ProxyToken Microsoft Exchange Server Flaw Allows Emails to be Stolen

An information-disclosure vulnerability dubbed ProxyToken has been identified in Microsoft Exchange Server that could be exploited by a threat actor to gain access to highly sensitive personal and corporate data stored in email accounts.

The vulnerability, tracked as CVE-2021-33766, would allow an attacker to copy all emails addressed to a target and forward them on to an account controlled by the attacker.

In a recent write up about the vulnerability, the Zero Day Initiative (ZDI) explained that Microsoft Exchange uses two websites: One is the default front end website which users connect to for web access to their emails, while the second website is a back end site which is involved in authentication. The front-end website is mostly just a proxy for the back end site.

“To allow access that requires forms authentication, the front end serves pages such as /owa/auth/logon.aspx,” said ZDI in a recent blog post. “For all post-authentication requests, the front end’s main role is to repackage the requests and proxy them to corresponding endpoints on the Exchange Back End site. It then collects the responses from the back end and forwards them to the client.”

The vulnerability is due to the “Delegated Authentication” feature, which is where the front end passes authentication requests directly to the back end as it cannot process authentication requests on its own. The front end relies on the back end to determine if a request has been properly authenticated, which is achieved by identifying the presence of a SecurityToken cookie. If the front end finds a non-empty cookie named SecurityToken, authentication is delegated to the back end.

Microsoft Exchange must be specifically configured to allow the back end to perform authentication checks, which requires the “DelegatedAuthModule” to be loaded on the back end site. In the default configuration it is not. That means that in certain configurations, the front-end knows that the back-end will be performing the authentication checks by the presence of the SecurityToken cookie, but the back-end does not know that some incoming requests need to be authenticated if the DelegatedAuthModule is not loaded. That means requests will pass through and will not be subject to authentication at either the front end or back end.

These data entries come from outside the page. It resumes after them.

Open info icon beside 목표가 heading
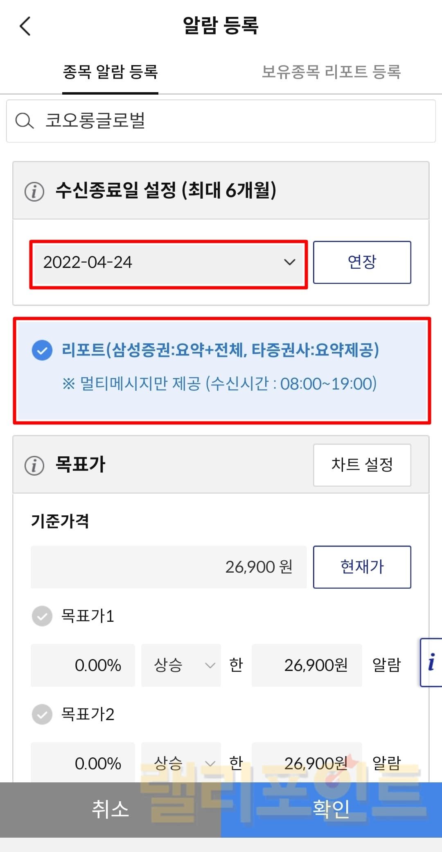 [34, 465]
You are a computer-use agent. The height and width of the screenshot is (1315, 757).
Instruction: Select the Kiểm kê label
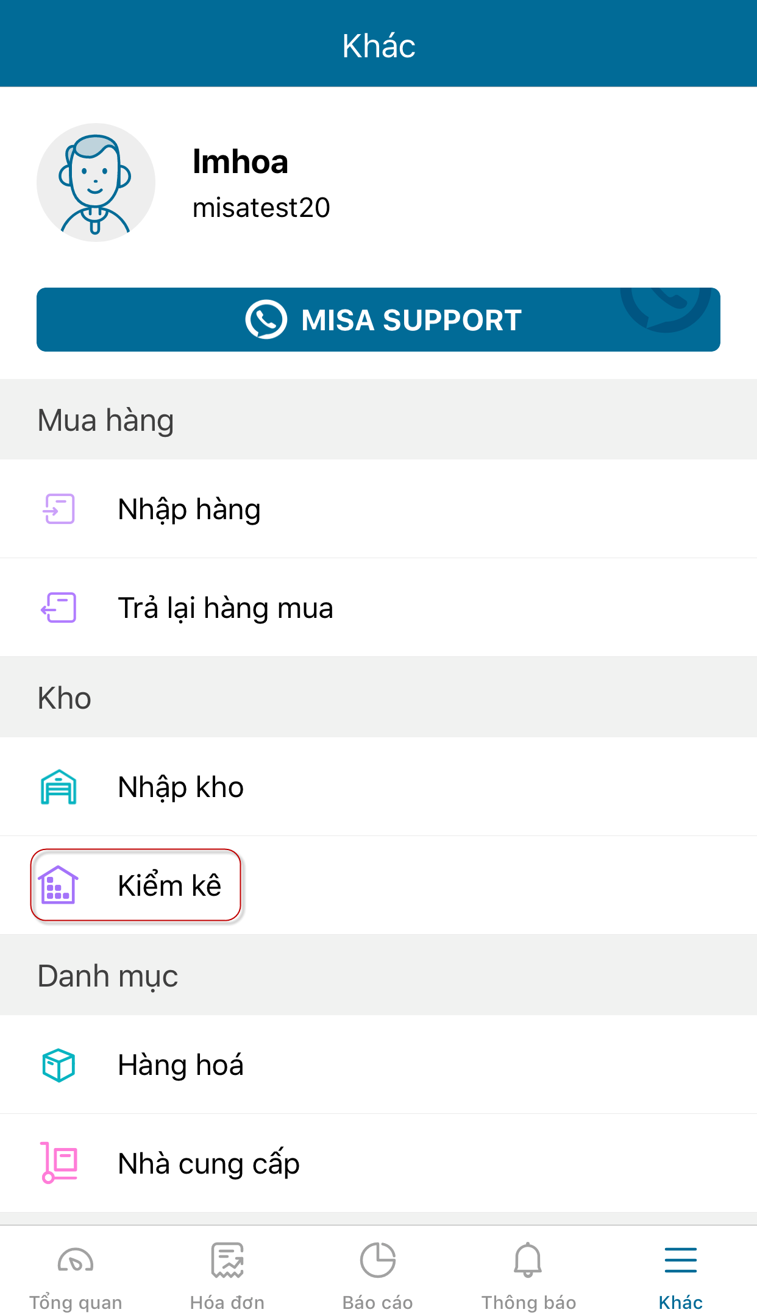(169, 885)
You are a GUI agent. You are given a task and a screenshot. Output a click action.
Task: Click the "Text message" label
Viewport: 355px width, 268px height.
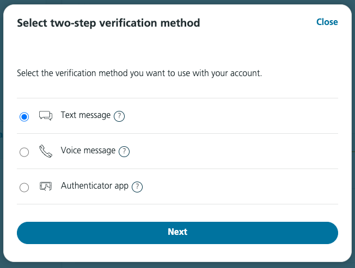85,115
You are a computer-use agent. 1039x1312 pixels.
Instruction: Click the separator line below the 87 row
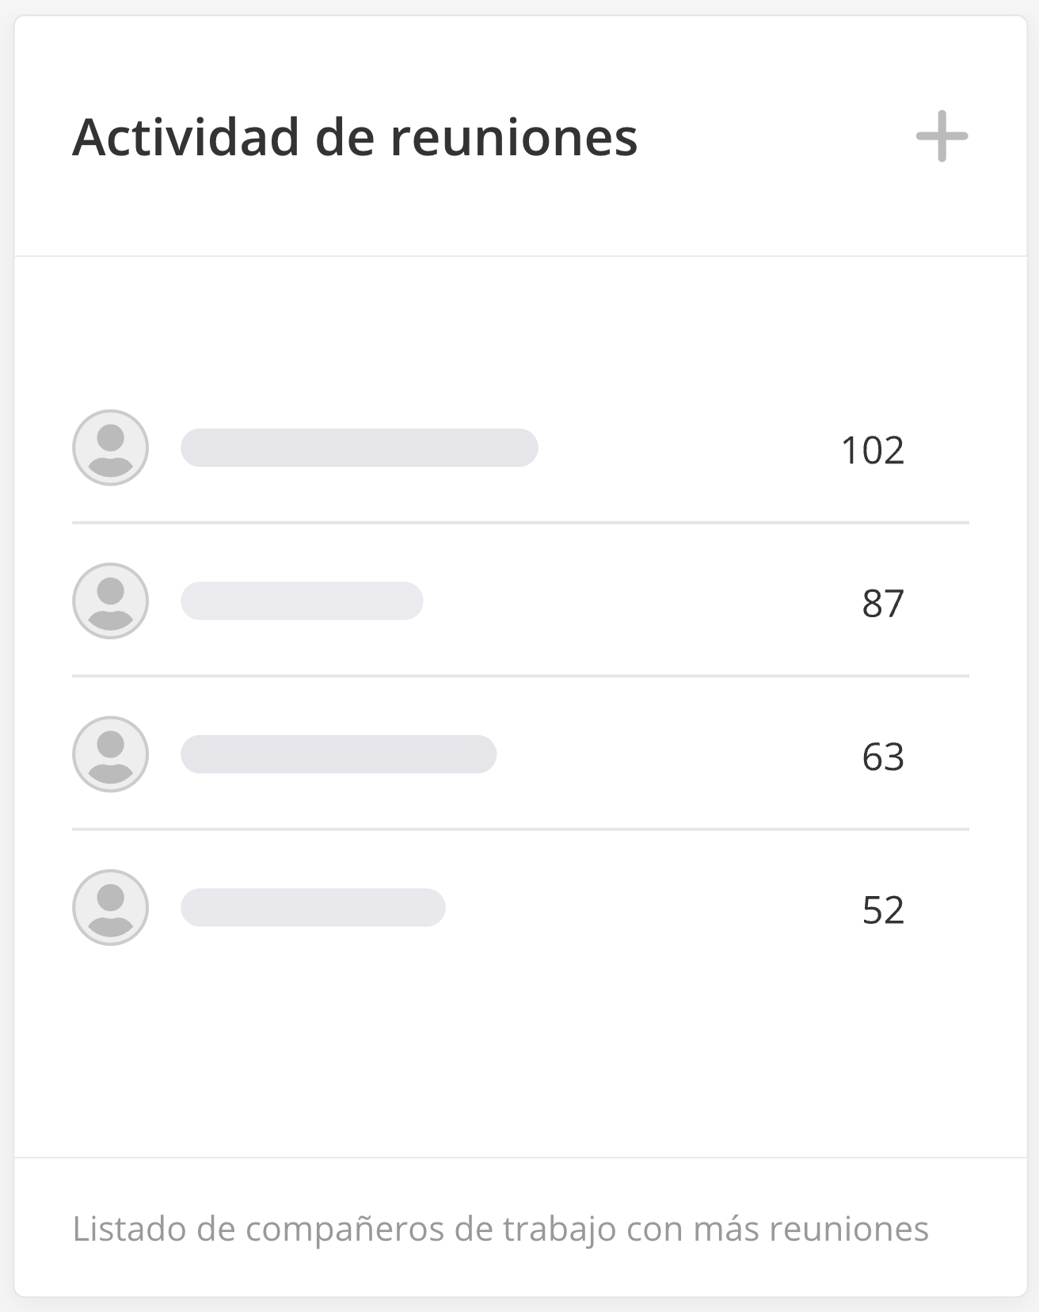[520, 677]
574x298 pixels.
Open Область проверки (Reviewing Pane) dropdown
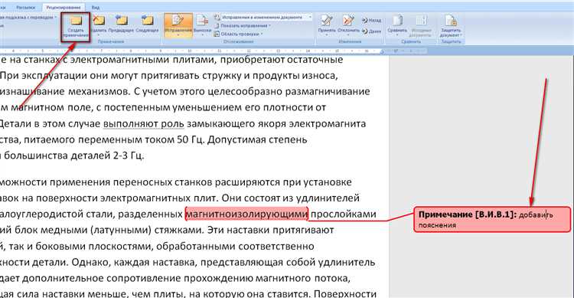238,34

That means an attacker could easily set up a mail forwarding rule for a specific user, which will result in their emails being forwarded to the attacker’s designated email account. ZDI explained a scenario where an attacker could exploit the flaw to steal emails if an email account was set up on the same Exchange Server as the victim. “On some Exchange installations, an administrator may have set a global configuration value that permits forwarding rules having arbitrary Internet destinations, and in that case, the attacker does not need any Exchange credentials at all.” Various other methods of exploiting the flaw may also exist.

Security researcher Le Xuan Tuyen of VNPT ISC reported the flaw to the Zero Day Initiative and Microsoft patched the ProxyToken vulnerability in the cumulative updates for Microsoft exchange on July Patch Tuesday.